A season for Australian opera


Visuals for <em>Boojum!</em>  by Simone Romaniuk Image: Visuals for Boojum! by Simone Romaniuk  
© State Opera of South Australia

Two brand-new Australian operas, and four existing ones, will receive performances in Sydney and Adelaide over the next few months.

The scarcity of contemporary Australian operas in season programs may be a perennial cause for concern, but in 2019 there is an unusual flurry of activity, with several premieres as well as existing works getting an outing over the next few months. The brand-new works include Opera Australia's production of Elena Kats-Chernin and Justin Fleming's opera Whiteley (Sydney on 15 July) and Sydney Chamber Opera's production of Elliott Gyger and Pierce Wilcox's Oscar and Lucinda (27 July). Meta Overman's (1907-1993) opera Psyche will be performed in a newly orchestrated edition at the Sydney Conservatorium of Music on 16-17 August. And before any of these, the State Opera of South Australia will launch their new initiative 'The Lost Operas of Oz' airing the first of three Australian works. Martin Wesley-Smith's Boojum! (Adelaide 5-6 July) will be followed by Ross Edwards and Dorothy Hewett's Christina's World (2-3 August) and John Haddock and Michael Campbell's Madeline Lee (4-5 October).

Elena Kats-Chernin and Justin Fleming's new work is based on the life story of the iconic Australian artist Brett Whiteley. Opera Australia's production will be directed by David Freeman, conducted by Tahu Matheson and designed by Dan Potra. Orchestra rehearsals of Whiteley are about to start, and the composer and the librettist have both been busy at work making last-minute adjustments.

Some of Kats-Chernin's sound world for Whiteley -
'Immersion in blue' recorded by Opera Australia
Orchestra and conducted by Tahu Matheson.

Changing directions has been a bit of an ongoing theme for this project, and the first, big challenge for the composer had to do with finding the right sound to go with Whiteley's art. Whole sections and themes were drafted, only to be abandoned or rewritten.

'Brett Whiteley was this extraordinary, unpredictable artist with unpredictable thoughts. That's how the music should be. Every so often, just completely taking you by surprise', Kats-Chernin said early on.

Whiteley's premiere on 15 July will be followed by further performances on 18, 20, 24, 27 and 30 July. We're looking forward to catching up with the composer and finding out more about her final score once the crucial first orchestral rehearsals are over - more about this on Resonate soon.

Written problem 1
In the article on the Australian opera season, who will direct Opera Australia's production of Whiteley?
Written problem 2
Return a verbatim passage from the article on the Australian opera season, beginning at "A season for" and ending after "Adelaide over the next few months.".

Dataset extract

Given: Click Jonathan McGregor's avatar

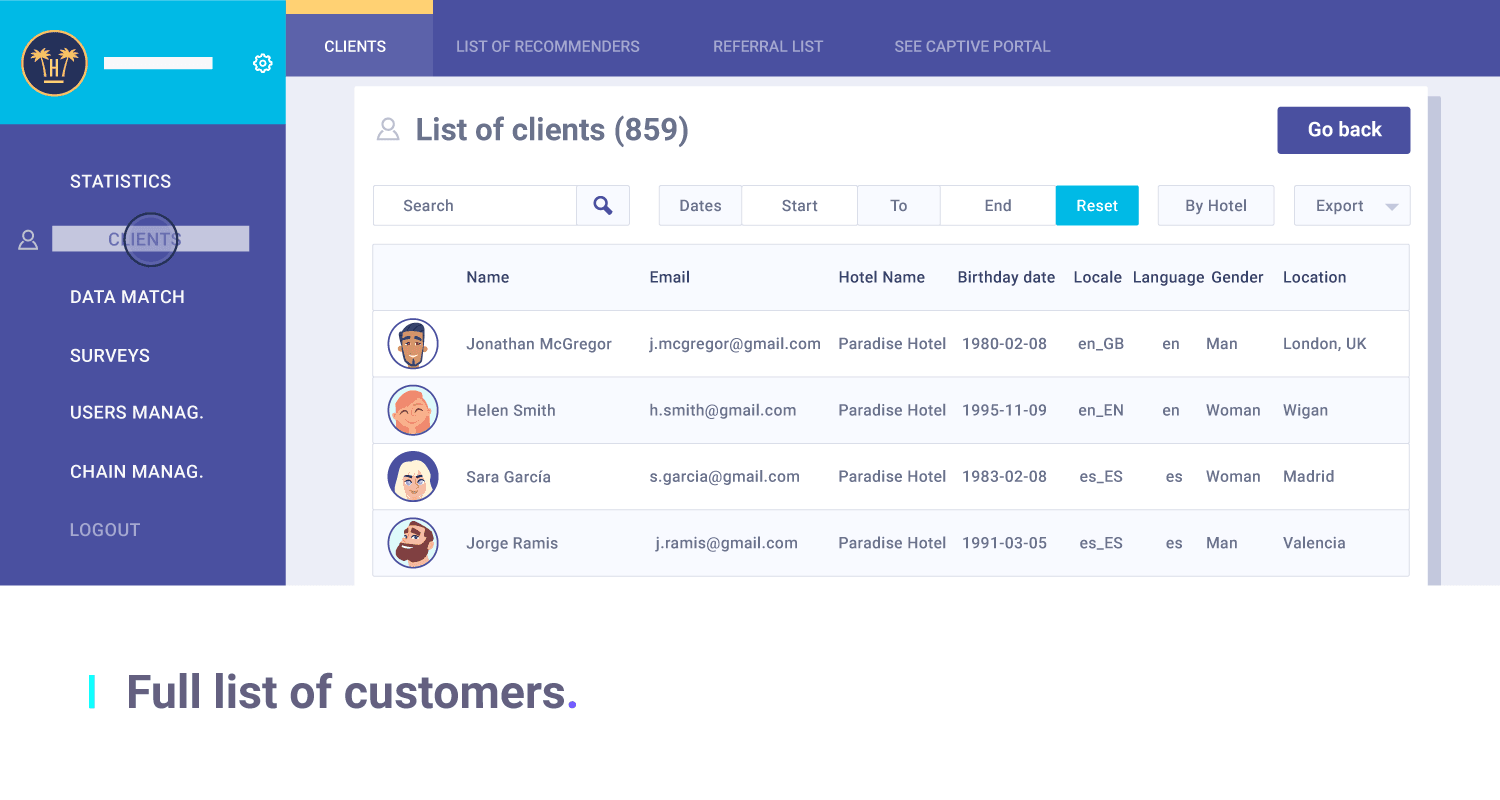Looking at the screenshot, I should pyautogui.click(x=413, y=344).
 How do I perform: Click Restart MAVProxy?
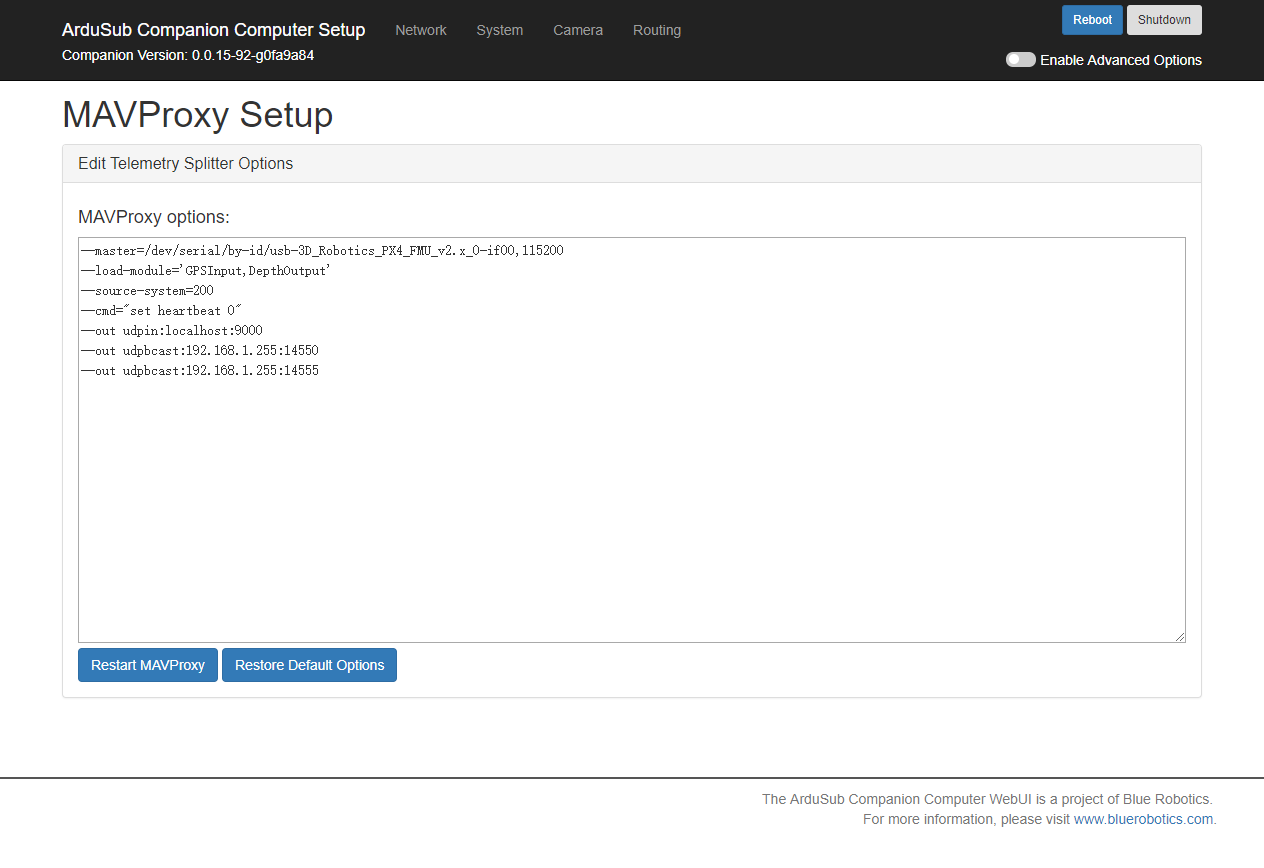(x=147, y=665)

Correct response 1
David Freeman

Correct response 2
A season for Australian opera


Visuals for <em>Boojum!</em>  by Simone Romaniuk Image: Visuals for Boojum! by Simone Romaniuk  
© State Opera of South Australia

Two brand-new Australian operas, and four existing ones, will receive performances in Sydney and Adelaide over the next few months.